Airbus Helicopters and Kasi Healthcare have signed an agreement at the 3rd Nigeria Airlift Forum to procure up to two H135 helicopters.
The deal marks a major milestone for Nigerian aviation, introducing the country’s first purpose-built Helicopter Emergency Medical Services (HEMS) aircraft.
Configured specifically as flying intensive care units, these helicopters will drastically advance regional capabilities for critical medical missions, rapid accident response, and life-saving patient transfers.
The journey to the H135 procurement did not happen overnight. According to Dayo Osholowu, Medical Director of Kasi Healthcare, the foundation for the project began two years ago when Kasi Healthcare brought in teams from Airbus and Germany’s prestigious ADAC HEMS Academy to conduct an exhaustive pre-feasibility and cost study in Nigeria.
“The beginning and the end of the success of the story starts with data,” Osholowu explained. “We developed that study into a business plan to present to stakeholders. Moving forward, data will dictate exactly where we fly, where the greatest demand lies, and where strategic investments must be made in hospitals to ensure they are fully capable of receiving HEMS patients.”
Beyond aircraft acquisition, the partnership features a focus on building local capacity, including HEMS flight crew training, pilot development, and technical engineer training. To ensure these international standards of safety and reliability are met, Kasi Healthcare has established a regional training hub.
“We established an academy in partnership with the ADAC HEMS Academy, becoming their official West Africa site,” Osholowu revealed. “We are currently offering a full portfolio of medical courses, and we are looking forward to launching pilot and crew training courses. We understand that we need to develop local capacity—that is the actual reason for this strategic acquisition.”
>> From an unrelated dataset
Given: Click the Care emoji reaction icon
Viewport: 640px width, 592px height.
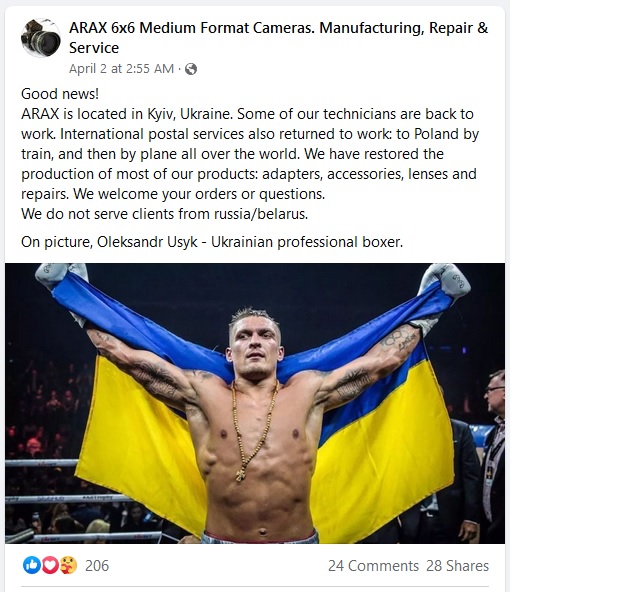Looking at the screenshot, I should 67,566.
Financing aircraft in West Africa has historically been a notoriously steep hill to climb, with international financiers traditionally redlining helicopter and HEMS projects in Nigeria. However, Osholowu credited recent structural shifts driven by the federal government and the Minister of Aviation, Festus Keyamo, for fundamentally changing the narrative over the last six months.
“Before the last six months, I had been all over the world speaking with aircraft financiers for this project, and everybody said no,” Osholowu noted.
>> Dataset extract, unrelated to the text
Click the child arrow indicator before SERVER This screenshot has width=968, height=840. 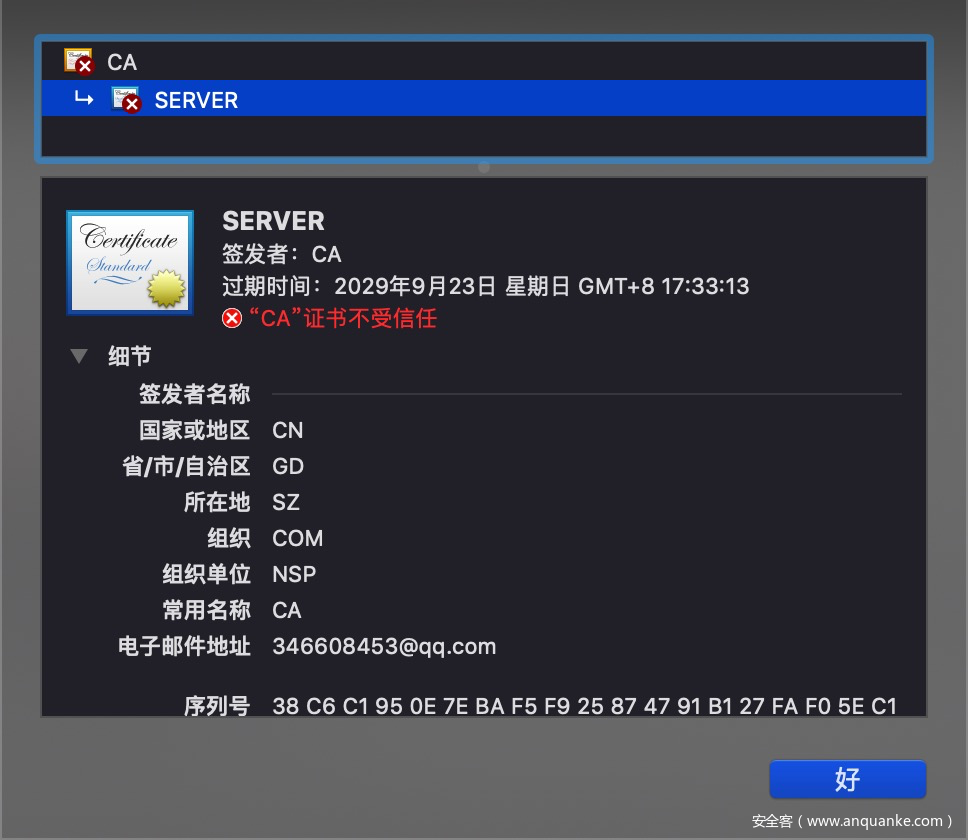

“But today, the story has changed. We have many financiers talking to us now. We have to give kudos to the government, the President, and the Minister of Aviation for what they are doing. We are beneficiaries of these initiatives.”
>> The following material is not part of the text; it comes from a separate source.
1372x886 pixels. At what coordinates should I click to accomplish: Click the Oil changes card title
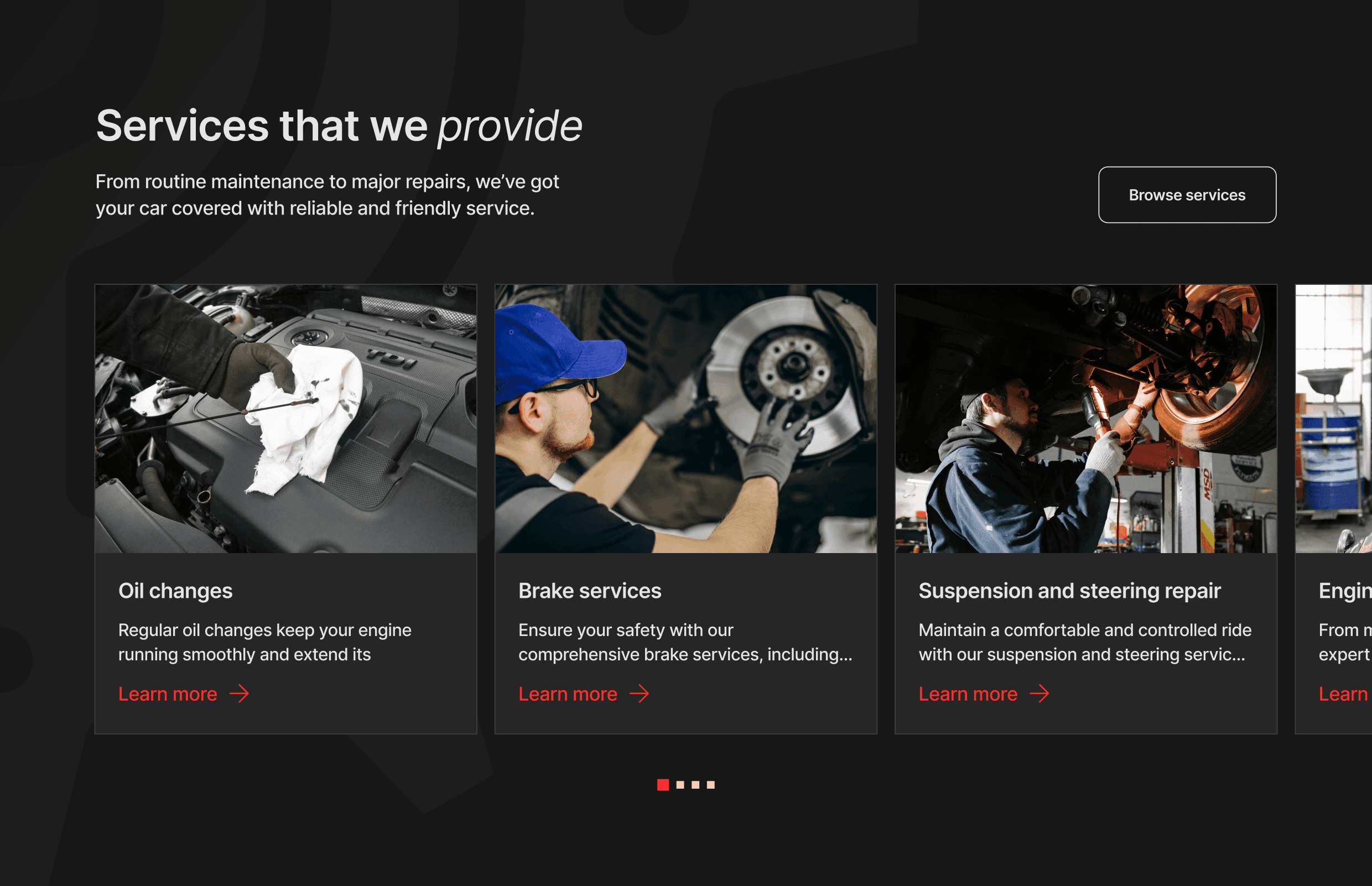[175, 591]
Addressing the persistent challenge of high domestic interest rates, which hover around 25 percent, Osholowu highlighted that specialized aircraft financing offers unique buffers. Kasi Healthcare is securing comfortable 7-to-10-year asset financing terms and is actively engaging with the Bank of Industry (BOI) to unlock single-digit interest rates for the project.
Fabrice Rochereau, Head of Sales for Africa at Airbus Helicopters, echoed this sentiment, stating, “The H135 has proven itself globally as the premier choice for emergency medical missions due to its high performance and versatile cabin layout. This agreement underscores our commitment to supporting the expansion of life-saving air medical capabilities across West Africa.”
Operating an air medical service against the backdrop of Nigeria’s current economic inflation and security challenges is a formidable task, but Kasi Healthcare views the investment as a non-negotiable pillar of national resilience.
“Investing in health infrastructure is a matter of survival,” Osholowu stated firmly. “The challenges we’ve seen over the past five years—from COVID-19 to inflation and insecurity—are unprecedented. But we will only survive if we have capacity that allows us to be resilient. This project creates a critical safety net to fall back on.”
Whether a patient is caught in a severe highway traffic accident or suffers a medical crisis on a remote offshore oil rig, the H135 fleet is meant to bridge the gap during the “golden hour”—the critical first 60 minutes where definitive medical intervention dictates life or death.
“Historically, what got us past all of this is collaboration, cooperation, and being resilient. That is the spirit of Nigeria,” Osholowu concluded. “We see this as a blueprint to not only grow within Nigeria, but to eventually expand these vital life-saving capabilities across the entire West African region.”